How do you prepare a pt?
Making sure periodontal problems are in check
When should you reduce occlusion?
When there is no increase in vertical desired (steep MN plane) no molar intrusion is possible. To avoid occlusal interference.
When shouldn’t you reduce occlusion?
You want to increase vertical or you want to intrude.
How do you intrude?
Arch wire, occlusal forces, skeletal anchorage.
What do anterior bite planes do?
Avoid occlusal trauma on molar. Increases VDO. Molar uprights and extrudes. Rotates mn down and back, increasing class II relationship. Not indicated for steep MN plane.
Removable appliances for Molar uprighting
Tipping only. Less control. Needs high degree of cooperation. Easy mechanics. Less expensive. Less chair time. Normal oral hygiene.
Fixed appliances for molar uprighting.
tipping, sliding and bodily movement. More control (3 planes). Less cooperation.. Mechanics more complex. Expensive. Hygiene is more difficult.
Where should the force be for uprighting/tipping
Tipping force needs to be above the center of resistance.
Where should the force be for bodily moving?
At center of resistance.
Indications for removable appliances
Tipping is less than 20. Not enough anchorage. Compliant pt.
Vertical Helical Spring Appliance
Need enough vestibular depth. Hard to put in. Produces tipping with normal extrusion
Recurved Helical Spring
Requires adjustment skills. Up to 4 mm of tipping. Best if bicuspids are present. Tipping and normal extrusion
Split saddle spring
Activated by opening loops. Broad cantact area. Can activate 2-3 mm. Most effective if tooth tipped recently. Produces tipping and normal extrusion.
Sling shot appliance
Least control. Force supplied by elastic band that must be changed daily. Direct bonded hook or ledge.
Indications for fixed appliances
Tipped up to 60 degrees. Need adequate anchorage. Need greater control. Need training and operator skillz.
Minimum anchorage?
cupid and 2 biscuspid. The greater the anchor unit the better. Force on anchor unit pushes cuspid and bicuspids apically and labially.
Better anchorage
Cuspid to cuspid lingual arch.
How do you improve anchorage
Bond to each incisor
What is the greatest anchorage?
Molar to molar. Useful for bodily movement of bilateral uprighting.
Simple anchorage
Bonded wires to teeth. Cuspids and bicuspids, with lingual anchorage wire bonded to molar tube. very secure.
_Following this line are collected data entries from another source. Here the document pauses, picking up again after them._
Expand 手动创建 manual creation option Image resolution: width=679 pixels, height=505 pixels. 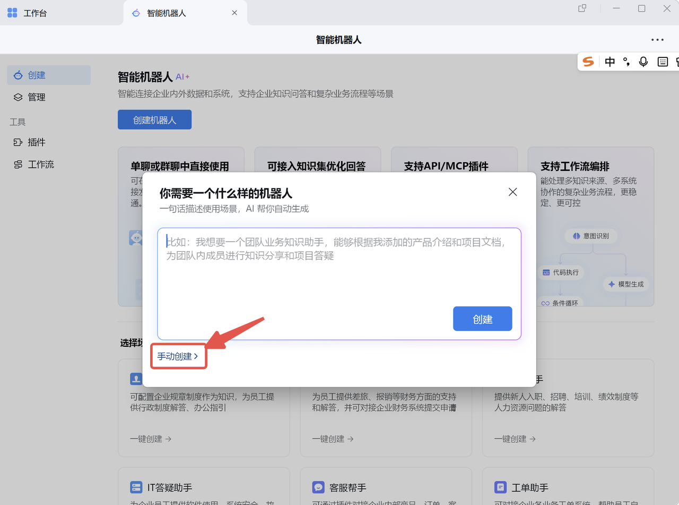click(178, 356)
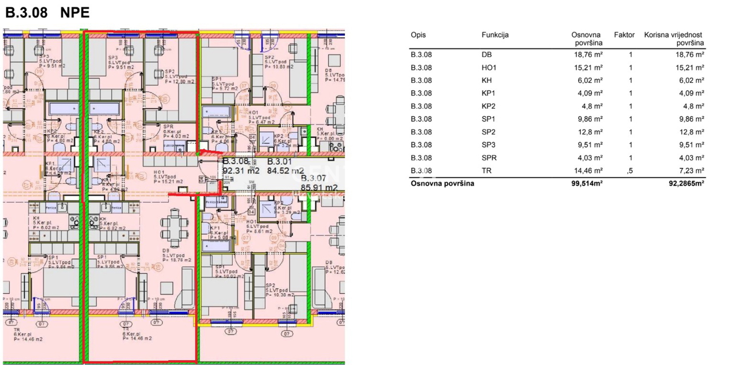
Task: Click the shower symbol next to KP2 3.24 m2
Action: (x=266, y=141)
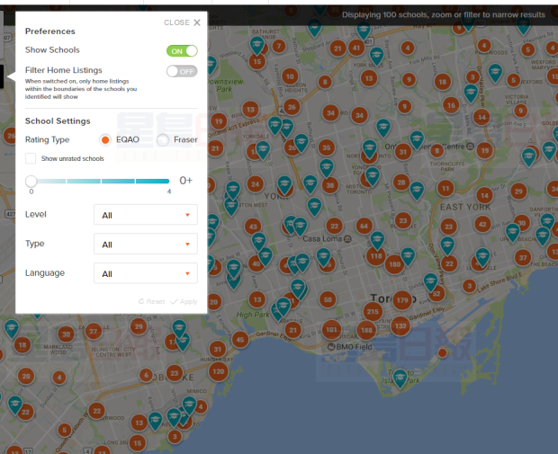Viewport: 558px width, 454px height.
Task: Turn off the Show Schools toggle
Action: click(182, 50)
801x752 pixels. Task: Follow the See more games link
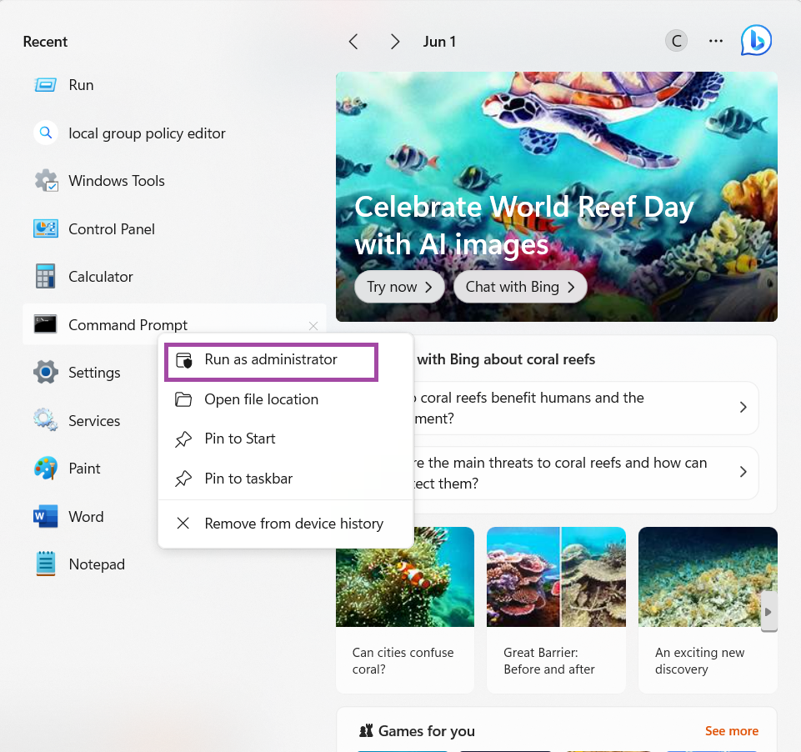click(x=731, y=731)
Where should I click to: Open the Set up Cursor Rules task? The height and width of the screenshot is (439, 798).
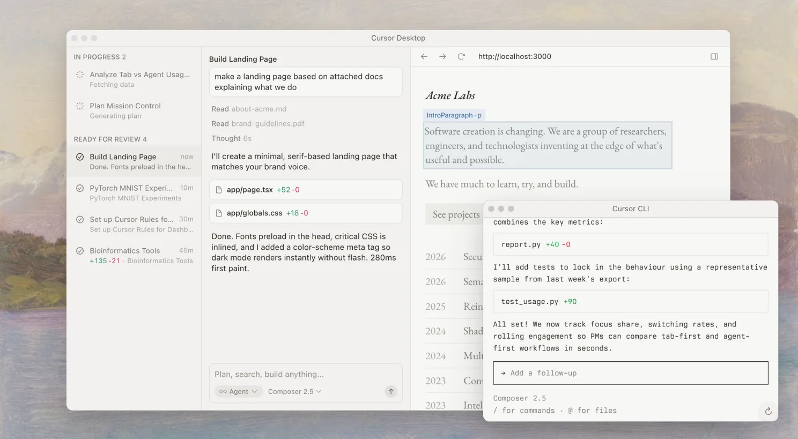click(134, 224)
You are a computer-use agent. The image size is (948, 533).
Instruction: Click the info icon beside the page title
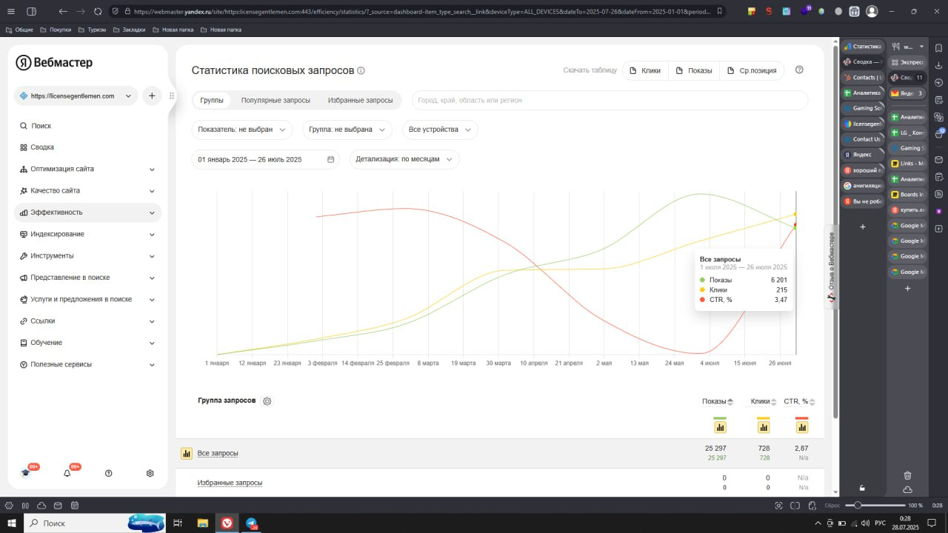[361, 70]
Prevents individual tooth movement. Inexpensive. Can’t move anchor teeth-disadvantage.
What do you do with 3rd molars?
Use as anchorage. Extract-no opposing tooth following uprighting, distal movement is required, or after treatment if used as anchorage unit.
Stage 1 goal
Archwire engagement. Remove rotations and level occluso-gingivally anchor unit. Not needed if teeth are well aligned, or no need to align anchor unit.
Wire for stage 1
Light, resilient wire. Super flexible ni ti or braided.
Stage 2
Upright molar and space closure.
Stage 2 wire
Larger, less resilient wire. .016 or .018 stainless steel wire.
What do you use to close the space in stage two?
Alastik chains, coil springs, or closing loops.